**Text segment:**

905 F.2d 885
Larry LOFTON, Petitioner-Appellant,
John P. WHITLEY, Warden, Louisiana State Penitentiary,
United States Court of Appeals,
July 13, 1990.
Larry Lofton, Angola, La., pro se.
Sandra Pettle, Asst. Dist. Atty., New Orleans, La., for respondent-appellee.
Appeal from the United States District Court Eastern District of Louisiana.
Before GARZA, HIGGINBOTHAM, and DUHE, Circuit Judges.
PATRICK E. HIGGINBOTHAM, Circuit Judge:
Lofton appeals from the district court's dismissal of his petition for a writ of habeas corpus, alleging that his conviction was improper because he was denied effective assistance of counsel on appeal and because evidence admitted at trial was the fruit of an illegal seizure.
* On March 19, 1981, while delivering a package to his sister, Lofton began arguing with a neighbor, Geraldine Jones. He left after delivering the package, but returned later in the day and shot her before several witnesses. When police investigated they discovered Lofton's identity through some of his sister's neighbors, who knew him by sight. The officers found a car matching a description by some witnesses parked outside of Lofton's parents' home. Lofton's mother informed the officers that Lofton was not home, but said she would send him to the police station when he returned. She says that she was told they wanted him in connection with a traffic ticket. After Lofton received the message from his mother, Lofton went to the police station, where he was given Miranda warnings and advised that he was under investigation.1 Lofton claims that he was not given an opportunity to get an attorney at that point. The officers took a Polaroid snapshot of Lofton, then left him at the police station. Lofton testified that he did not feel free to leave. The officers compiled a photo line-up and drove to the victim's house, where two witnesses picked Lofton's picture out of the line-up and identified him as the killer. This was two days after the shooting. The officers returned to the station and placed Lofton under arrest.

**Data block:**
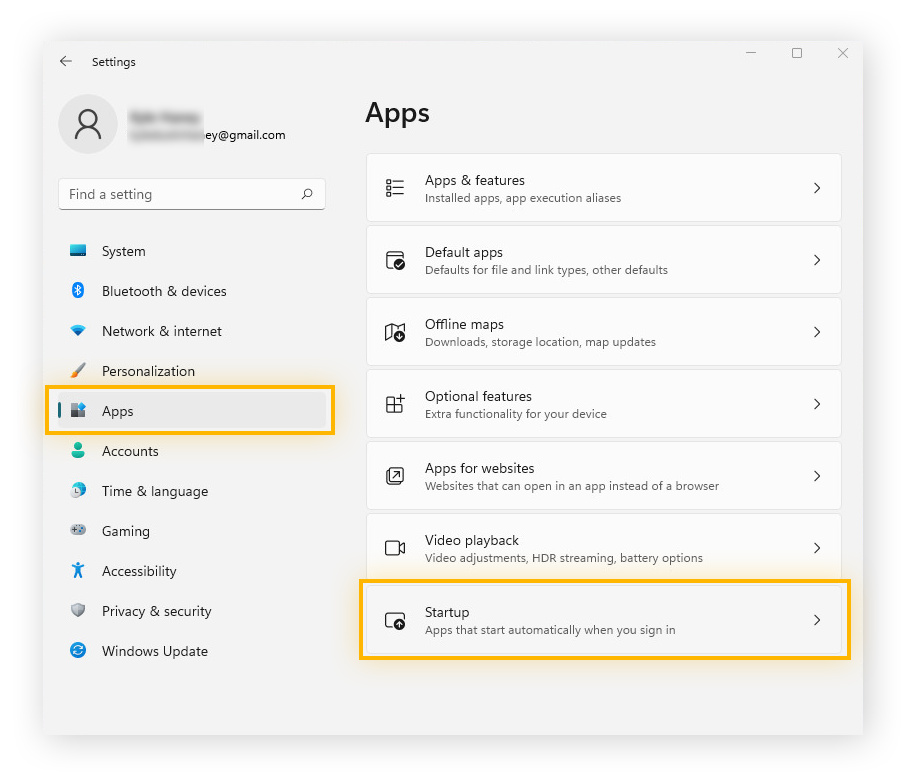This screenshot has height=777, width=905.
Task: Expand the Apps & features entry chevron
Action: 817,188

**Requests:**
1/ In the court opinion, whom did Lofton begin arguing with while delivering a package to his sister?
2/ Continue the court opinion on Lofton's habeas appeal, starting after its last sentence.
Nothing in the listing is needed here.

**Answers to the exercises:**
1/ He argued with a neighbor, Geraldine Jones.

2/
Lofton moved to suppress the identification evidence, arguing that it was the result of an illegal arrest and also that the photo line-up was unduly suggestive. The trial court denied the motion, and the evidence was admitted. In addition to the evidence that two people had picked Lofton out of a photo array, there were four eyewitnesses who testified at trial that they saw Lofton shoot the victim.
Lofton was convicted of second degree murder and sentenced to life imprisonment. On appeal his appointed attorney filed a two page brief which simply urged:
Defendant respectfully requests the court to review the record for errors patent on the face of the record. Louisiana Constitution of 1974, Article 1, Section 19; State v. Martin, 329 So.2d 688 (La.1976). In accord with such a review, the defendant asks the court to reverse his conviction and sentence.
His conviction was affirmed, and his application for state habeas relief was denied. The Louisiana Supreme Court denied Lofton's application for writ of mandamus.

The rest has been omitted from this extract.